The screenshot in post#6 is the tabs options from my computer using Firefox 40.

What is it you're trying to achieve with your tabs options?


----------



## sportman13 (Jan 6, 2005)

koala I am trying to achieve the options I used when my firefox messed up and had to refresh. it worked good for me the tabs. what is tab mix plus ?


----------



## koala (Mar 27, 2005)

I don't know how your options were configured and you've forgotten what they were, so it's going to be hard for me to guess.

Look at how it's working now, then let me know what you don't like about it and I'll try to point you in the right direction. :smile:

Tab Mix Plus is an addon for Firefox that gives advanced options. It's quite tricky to setup with lots of settings and not many instructions. More complicated than the basic options you're trying to configure now, so probably not a good idea to use it.


----------



## sportman13 (Jan 6, 2005)

koala for tabs set up using your screenshot you posted I was going to use tab mix tabs and do it to make I do it right


----------



## koala (Mar 27, 2005)

If you didn't have Tab Mix Plus installed before, when the tabs were working in the way you wanted, I really wouldn't recommend using it. It's far too complicated for what I think you're trying to do.

What's wrong with the way your tabs are working at the moment? Are they opening in the wrong position in the tab bar, or opening a new window when you click a link? Are you trying to hide the tab bar when there's only one tab?

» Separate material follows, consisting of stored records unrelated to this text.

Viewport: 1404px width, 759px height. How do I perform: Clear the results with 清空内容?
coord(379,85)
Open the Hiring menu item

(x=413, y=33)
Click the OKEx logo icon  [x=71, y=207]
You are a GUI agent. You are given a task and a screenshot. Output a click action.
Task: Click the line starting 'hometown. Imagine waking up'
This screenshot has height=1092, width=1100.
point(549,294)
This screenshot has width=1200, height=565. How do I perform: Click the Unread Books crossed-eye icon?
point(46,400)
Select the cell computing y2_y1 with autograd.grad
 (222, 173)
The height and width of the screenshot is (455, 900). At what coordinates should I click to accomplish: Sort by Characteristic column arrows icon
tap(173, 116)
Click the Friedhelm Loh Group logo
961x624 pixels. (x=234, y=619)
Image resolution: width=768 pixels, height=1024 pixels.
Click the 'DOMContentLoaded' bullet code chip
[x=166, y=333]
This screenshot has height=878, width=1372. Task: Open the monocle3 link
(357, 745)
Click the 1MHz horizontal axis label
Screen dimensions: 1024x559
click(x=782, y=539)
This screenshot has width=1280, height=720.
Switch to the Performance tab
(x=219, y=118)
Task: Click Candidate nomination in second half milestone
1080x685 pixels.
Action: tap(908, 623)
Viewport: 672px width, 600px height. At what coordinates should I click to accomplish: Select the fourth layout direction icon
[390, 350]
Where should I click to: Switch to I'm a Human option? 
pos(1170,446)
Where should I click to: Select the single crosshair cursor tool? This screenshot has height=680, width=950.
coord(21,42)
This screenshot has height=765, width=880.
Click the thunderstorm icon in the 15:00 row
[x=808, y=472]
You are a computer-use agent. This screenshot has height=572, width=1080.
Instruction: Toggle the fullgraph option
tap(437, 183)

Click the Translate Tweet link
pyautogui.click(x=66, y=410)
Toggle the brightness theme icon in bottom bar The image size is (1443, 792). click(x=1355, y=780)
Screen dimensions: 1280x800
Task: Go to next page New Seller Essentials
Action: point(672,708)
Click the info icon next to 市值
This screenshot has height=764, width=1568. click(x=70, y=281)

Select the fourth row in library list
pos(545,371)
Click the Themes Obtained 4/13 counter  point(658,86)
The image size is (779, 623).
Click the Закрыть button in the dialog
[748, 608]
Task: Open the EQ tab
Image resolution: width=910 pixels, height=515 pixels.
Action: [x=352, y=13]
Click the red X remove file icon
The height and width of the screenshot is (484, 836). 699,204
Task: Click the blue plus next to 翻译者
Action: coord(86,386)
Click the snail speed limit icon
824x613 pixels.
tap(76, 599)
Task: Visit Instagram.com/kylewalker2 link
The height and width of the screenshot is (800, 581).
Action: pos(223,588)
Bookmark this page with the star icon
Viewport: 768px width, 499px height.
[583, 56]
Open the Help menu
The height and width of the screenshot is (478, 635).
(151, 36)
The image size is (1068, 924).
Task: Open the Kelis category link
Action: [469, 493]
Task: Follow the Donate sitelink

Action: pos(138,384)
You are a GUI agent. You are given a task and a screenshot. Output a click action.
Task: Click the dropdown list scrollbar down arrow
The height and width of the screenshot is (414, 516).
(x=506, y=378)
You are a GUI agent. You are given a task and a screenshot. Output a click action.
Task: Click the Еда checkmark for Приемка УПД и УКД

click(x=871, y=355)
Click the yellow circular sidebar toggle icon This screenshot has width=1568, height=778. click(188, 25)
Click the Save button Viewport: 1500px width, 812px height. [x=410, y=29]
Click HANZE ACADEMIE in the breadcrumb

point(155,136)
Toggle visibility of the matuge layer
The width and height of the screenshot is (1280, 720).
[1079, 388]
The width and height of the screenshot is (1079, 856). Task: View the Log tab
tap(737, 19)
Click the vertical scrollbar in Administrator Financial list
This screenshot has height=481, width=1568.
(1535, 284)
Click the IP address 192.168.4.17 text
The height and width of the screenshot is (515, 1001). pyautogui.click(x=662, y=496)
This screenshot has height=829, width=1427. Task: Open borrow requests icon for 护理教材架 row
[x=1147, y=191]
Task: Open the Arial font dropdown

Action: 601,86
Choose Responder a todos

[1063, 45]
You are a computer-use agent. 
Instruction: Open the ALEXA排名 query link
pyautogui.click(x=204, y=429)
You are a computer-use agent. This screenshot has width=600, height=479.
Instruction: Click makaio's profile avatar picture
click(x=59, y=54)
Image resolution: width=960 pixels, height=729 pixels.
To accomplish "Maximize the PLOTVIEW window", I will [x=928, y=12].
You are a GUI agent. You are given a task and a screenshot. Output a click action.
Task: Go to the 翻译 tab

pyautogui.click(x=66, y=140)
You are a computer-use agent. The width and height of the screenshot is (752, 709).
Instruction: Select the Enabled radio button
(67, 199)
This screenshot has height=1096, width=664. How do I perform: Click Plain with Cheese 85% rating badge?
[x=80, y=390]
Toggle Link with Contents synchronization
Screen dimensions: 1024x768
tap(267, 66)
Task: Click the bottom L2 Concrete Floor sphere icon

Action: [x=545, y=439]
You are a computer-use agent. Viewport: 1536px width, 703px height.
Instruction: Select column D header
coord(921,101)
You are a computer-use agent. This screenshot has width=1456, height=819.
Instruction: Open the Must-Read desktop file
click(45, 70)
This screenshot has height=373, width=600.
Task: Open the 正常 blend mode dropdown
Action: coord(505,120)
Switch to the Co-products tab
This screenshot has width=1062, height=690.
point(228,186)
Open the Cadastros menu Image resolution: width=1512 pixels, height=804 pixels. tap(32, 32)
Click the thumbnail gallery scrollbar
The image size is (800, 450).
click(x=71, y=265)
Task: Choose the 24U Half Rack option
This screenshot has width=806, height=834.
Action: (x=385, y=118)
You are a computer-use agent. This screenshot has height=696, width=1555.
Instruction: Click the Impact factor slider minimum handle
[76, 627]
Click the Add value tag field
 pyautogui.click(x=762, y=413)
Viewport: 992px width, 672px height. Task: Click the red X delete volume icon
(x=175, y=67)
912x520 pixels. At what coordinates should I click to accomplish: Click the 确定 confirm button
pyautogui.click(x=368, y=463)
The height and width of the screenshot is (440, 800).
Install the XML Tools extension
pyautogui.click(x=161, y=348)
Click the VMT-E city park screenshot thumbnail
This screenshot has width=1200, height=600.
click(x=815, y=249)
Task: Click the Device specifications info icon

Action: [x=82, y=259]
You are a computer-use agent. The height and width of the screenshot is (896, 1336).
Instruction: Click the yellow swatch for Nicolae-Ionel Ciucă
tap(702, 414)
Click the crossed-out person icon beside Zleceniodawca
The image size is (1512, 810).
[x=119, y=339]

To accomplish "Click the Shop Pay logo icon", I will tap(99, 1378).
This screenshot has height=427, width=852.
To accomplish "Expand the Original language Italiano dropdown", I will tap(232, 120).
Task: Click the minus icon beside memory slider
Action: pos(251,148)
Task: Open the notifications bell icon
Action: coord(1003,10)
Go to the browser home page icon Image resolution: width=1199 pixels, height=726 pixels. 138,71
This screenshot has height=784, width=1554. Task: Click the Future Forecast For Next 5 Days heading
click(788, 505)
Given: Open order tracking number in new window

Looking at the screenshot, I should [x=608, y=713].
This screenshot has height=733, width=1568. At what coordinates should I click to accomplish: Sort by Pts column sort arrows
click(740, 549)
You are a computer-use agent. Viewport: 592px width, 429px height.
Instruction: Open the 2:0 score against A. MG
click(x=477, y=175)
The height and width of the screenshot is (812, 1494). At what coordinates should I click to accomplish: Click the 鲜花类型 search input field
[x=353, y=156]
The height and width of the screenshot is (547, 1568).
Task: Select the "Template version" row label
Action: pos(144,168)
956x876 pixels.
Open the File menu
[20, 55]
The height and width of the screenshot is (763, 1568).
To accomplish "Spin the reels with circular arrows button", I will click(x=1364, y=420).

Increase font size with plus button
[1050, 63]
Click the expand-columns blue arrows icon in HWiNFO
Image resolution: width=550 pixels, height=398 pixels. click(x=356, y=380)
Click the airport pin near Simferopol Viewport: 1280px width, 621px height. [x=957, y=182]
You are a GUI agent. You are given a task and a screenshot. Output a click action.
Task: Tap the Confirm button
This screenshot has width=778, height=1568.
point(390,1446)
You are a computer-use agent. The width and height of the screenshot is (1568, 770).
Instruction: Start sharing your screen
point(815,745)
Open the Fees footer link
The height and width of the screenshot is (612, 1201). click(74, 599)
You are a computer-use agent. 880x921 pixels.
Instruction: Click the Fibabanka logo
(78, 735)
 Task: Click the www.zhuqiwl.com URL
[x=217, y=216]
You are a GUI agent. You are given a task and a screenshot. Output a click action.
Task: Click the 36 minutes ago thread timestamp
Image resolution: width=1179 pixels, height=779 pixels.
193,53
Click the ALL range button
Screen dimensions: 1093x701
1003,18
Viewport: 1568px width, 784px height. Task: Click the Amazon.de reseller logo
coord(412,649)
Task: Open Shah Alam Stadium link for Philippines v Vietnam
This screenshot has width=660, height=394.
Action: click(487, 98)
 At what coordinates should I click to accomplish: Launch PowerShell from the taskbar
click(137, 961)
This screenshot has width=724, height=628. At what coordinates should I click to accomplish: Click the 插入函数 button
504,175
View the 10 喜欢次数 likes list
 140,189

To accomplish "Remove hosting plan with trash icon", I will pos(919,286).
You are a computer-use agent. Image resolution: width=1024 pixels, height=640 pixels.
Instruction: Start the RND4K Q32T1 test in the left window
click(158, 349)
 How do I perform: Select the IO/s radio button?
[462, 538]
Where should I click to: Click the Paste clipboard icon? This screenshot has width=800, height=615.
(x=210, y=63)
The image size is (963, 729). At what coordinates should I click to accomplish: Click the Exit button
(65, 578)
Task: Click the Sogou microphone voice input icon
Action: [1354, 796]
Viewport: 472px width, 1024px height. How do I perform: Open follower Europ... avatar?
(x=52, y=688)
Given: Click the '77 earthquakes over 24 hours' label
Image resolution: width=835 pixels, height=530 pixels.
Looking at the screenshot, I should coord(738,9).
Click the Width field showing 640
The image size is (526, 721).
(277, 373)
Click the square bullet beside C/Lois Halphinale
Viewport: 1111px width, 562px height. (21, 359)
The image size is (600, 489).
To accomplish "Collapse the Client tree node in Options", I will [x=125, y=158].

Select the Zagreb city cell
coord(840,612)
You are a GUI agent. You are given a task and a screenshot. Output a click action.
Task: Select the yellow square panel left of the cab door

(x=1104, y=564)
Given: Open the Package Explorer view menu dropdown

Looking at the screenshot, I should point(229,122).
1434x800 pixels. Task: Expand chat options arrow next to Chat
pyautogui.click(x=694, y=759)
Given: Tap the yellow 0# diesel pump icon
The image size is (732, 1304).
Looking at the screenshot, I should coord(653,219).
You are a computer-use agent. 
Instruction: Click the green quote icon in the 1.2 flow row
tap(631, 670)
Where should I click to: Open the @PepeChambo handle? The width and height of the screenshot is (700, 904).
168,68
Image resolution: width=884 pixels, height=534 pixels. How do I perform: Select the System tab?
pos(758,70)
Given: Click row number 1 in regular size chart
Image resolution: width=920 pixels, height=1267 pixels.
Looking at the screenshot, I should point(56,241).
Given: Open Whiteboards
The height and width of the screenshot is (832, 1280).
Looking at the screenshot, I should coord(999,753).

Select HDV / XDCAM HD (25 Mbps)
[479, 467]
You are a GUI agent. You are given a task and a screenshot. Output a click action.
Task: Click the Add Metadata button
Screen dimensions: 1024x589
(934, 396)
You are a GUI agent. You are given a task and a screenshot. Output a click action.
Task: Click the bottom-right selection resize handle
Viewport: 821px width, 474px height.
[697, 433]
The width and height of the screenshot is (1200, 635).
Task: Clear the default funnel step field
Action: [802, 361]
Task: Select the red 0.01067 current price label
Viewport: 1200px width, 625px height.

It's probably best to disable any addons that affect the way tabs work, then restart Firefox and take it one step at a time until you get it setup how you want it to work.


----------



## sportman13 (Jan 6, 2005)

koala I set it up like


----------



## koala (Mar 27, 2005)

That looks ok. You might want to enable the second from bottom option - '_When I open a link in a new tab, switch to it immediately_' - but that's down to personal preference.


----------



## sportman13 (Jan 6, 2005)

koala thanks I need something else done with my computer am not ready post when I am can I PM you ?


----------



## koala (Mar 27, 2005)

Yes, you can PM, but I might not be online at the same time as you. I'm in the UK. Or you can start a new thread and I'll find it.


----------



## sportman13 (Jan 6, 2005)

koala thanks


----------